Protest „chorobowy” pracowników grozi paraliżem sądów
- Sytuacja jest krytyczna, ale to jeszcze nie paraliż wymiaru sprawiedliwości... – ocenia sytuację w czwartek południe sędzia Krzysztof Adamiak, rzecznik Sądu Okręgowego w Łomży: do pracy nie przyszło 23 urzędników sądowych i pracowników obsługi na 53 zatrudnionych. Sytuacja wygląda znacznie gorzej w sądach rejonowych w okręgu łomżyńskim. Na przykład, w Sądzie Rejonowym w Wysokiem Mazowieckiem na 22 pracowników sądowych do pracy w czwartek przyszedł zaledwie jeden, a w największym Sądzie Rejonowym w Łomży do pracy stawiło się 5 na 70 zatrudnionych. Na razie taki „chorobowy” protest to skutki – jak wyjaśniają związkowcy z sądów – przeciążenia obowiązkami i zbyt niskich zarobków. Domagają się gwarancji zmian od ministra sprawiedliwości. Na 192 pracowników sądów okręgu łomżyńskiego w pracy nie stawiło się aż 141, w tym 98 na L-4. Pracownicy sądowi zajmują się obsługą urzędniczą, administracyjną, finansową i techniczną sądów. Ich nieobecność powoduje, przykładowo, że nie ma komu protokołować przebiegu rozpraw albo ich nagrywać, zatrzymuje się obieg akt sądowych i masy dokumentów, jakie związane są z działaniem instytucji wymiaru sprawiedliwości w Polsce. To ogromnie rozległy obszar spraw z zakresu życia społecznego, od rozpraw karnych i cywilnych poczynając, na gospodarczych i rodzinnych kończąc.

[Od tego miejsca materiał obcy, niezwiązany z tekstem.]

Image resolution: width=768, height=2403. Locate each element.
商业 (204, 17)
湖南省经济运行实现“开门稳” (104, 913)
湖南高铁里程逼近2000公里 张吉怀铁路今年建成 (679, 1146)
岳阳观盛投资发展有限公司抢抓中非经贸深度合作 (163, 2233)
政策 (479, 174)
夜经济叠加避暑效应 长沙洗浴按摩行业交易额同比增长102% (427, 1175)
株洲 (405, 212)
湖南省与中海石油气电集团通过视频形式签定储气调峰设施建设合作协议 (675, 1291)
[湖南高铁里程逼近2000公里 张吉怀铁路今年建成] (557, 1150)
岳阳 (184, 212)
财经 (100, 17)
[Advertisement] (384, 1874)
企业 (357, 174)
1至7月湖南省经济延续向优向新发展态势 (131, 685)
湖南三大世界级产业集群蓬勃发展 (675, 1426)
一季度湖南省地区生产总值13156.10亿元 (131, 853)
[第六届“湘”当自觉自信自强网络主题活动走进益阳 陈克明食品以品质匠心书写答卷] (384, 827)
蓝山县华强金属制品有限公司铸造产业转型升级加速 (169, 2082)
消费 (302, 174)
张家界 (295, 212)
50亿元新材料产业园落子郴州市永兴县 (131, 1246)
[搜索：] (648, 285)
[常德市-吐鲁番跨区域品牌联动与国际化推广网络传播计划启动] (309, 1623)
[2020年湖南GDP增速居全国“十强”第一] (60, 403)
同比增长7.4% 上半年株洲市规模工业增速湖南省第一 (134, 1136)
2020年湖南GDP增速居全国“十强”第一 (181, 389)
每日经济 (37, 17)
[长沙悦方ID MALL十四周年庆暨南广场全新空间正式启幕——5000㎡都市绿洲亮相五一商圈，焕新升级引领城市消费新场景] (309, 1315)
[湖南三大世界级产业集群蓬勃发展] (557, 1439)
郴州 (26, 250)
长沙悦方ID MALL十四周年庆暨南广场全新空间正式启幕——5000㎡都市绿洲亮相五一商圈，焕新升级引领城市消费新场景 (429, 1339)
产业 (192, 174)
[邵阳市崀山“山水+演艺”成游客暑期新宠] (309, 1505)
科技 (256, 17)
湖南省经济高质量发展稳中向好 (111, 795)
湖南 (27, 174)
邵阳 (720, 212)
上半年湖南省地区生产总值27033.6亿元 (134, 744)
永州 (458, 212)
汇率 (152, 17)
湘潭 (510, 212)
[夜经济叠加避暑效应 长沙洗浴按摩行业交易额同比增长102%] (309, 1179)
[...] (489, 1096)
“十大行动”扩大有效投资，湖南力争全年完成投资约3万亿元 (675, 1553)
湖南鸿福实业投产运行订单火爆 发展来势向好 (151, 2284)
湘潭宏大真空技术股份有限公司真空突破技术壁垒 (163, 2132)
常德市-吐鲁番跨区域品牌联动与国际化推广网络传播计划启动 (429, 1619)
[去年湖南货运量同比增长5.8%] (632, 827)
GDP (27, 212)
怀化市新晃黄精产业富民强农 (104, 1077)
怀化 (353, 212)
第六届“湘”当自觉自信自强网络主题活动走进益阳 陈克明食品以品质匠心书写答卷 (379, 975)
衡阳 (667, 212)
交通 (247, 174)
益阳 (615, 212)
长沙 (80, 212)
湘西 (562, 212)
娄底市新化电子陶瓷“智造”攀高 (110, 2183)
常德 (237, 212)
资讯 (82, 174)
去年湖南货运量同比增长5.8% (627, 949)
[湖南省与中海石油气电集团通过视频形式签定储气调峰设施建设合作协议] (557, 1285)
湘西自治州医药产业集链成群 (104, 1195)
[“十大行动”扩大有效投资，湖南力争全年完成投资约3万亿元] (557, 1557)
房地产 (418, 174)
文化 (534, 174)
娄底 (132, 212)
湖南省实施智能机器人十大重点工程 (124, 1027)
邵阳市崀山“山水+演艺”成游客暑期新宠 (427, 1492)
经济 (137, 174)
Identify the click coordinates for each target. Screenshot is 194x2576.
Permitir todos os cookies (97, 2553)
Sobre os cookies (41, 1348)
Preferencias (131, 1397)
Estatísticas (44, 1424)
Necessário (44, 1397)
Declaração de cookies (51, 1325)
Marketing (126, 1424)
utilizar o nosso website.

W Sądzie Okręgowym w Łomży na 53 zatrudnionych pracowników sądowych nieobecnych jest 23, w tym 18 ma zwolnienie lekarskie lub wzięło urlop na żądanie. W Sądzie Rejonowym w Grajewie na 24 zatrudnionych nieobecnych jest 22, w tym 3 osoby dostały zwolnienie lekarskie, a pozostali zgłosili pójście do lekarza. Na 23 pracowników Sądu Rejonowego w Zambrowie dziesięcioro jest w czwartek nieobecnych, w tym 9 ma zwolnienia lekarskie. Z 22 pracowników w Sądzie Rejonowym w Wysokiem Mazowieckiem do pracy w czwartek nie stawiło się 21, w tym 18 ma zwolnienie L-4.
Największą placówkę sądowniczą w okręgu łomżyńskim – czyli Sąd Rejonowy w Łomży - dopadła „epidemia” chorób pracowników na zwolnieniu lekarskim. Na 70 osób nieobecnych w pracy jest aż 65, w tym 48 ma zwolnienia L-4; pozostali albo zgłosili potrzebę udania się do lekarza, albo mieli sytuacje losowe lub zaplanowane wcześniej wizyty specjalistyczne. - Nie wiem, co będzie w piątek czy w poniedziałek, na razie zajmuję się tym, co jest dzisiaj – informuje prezes Sądu Rejonowego sędzia Ewa Agnieszka Kłapeć – Kalinowska. - Sytuacja jest opanowana, budynek sądu jest otwarty, wszystkie sekretariaty działają jak co dzień. Dyżury aresztowe i dyżury w sprawach opiekuńczych są zapewnione, publikacje orzeczeń się odbywają. Nie chcę komentować tej nowej, trudnej sytuacji.
- Ta sytuacja jest krytyczna, ponieważ absencja chorobowa pracowników sądowych uniemożliwia normalne funkcjonowanie Sądu Rejonowego w Wysokiem Mazowieckiem, gdzie terminy rozpraw i posiedzeń zmieniane są na za dwa, trzy miesiące – komentuje rzecznik Sądu Okręgowego sędzia Krzysztof Adamiak. - Sytuacja w pozostałych sądach jest utrudniona, jednak to jeszcze nie paraliż. W Sądzie Rejonowym w Grajewie dwie pierwsze sprawy w wydziale cywilnym zostały w czwartek zdjęte z wokandy, z powodu nieobecności protokolanta, zaś kolejne sprawy protokołuje stażysta z Powiatowego Urzędu Pracy – to zapis tradycyjny w edytorze tekstu, a rozprawy nie są nagrywane. Jedno posiedzenie w oddziale psychiatrii szpitala w Grajewie odbyło się bez protokolanta, a sędzia sam sporządzi z niego notatkę. Inne posiedzenia się nie odbywają. Natomiast w Sądzie Okręgowym w Łomży i w Sądzie Rejonowym w Zambrowie zaplanowane rozprawy odbywają się na bieżąco.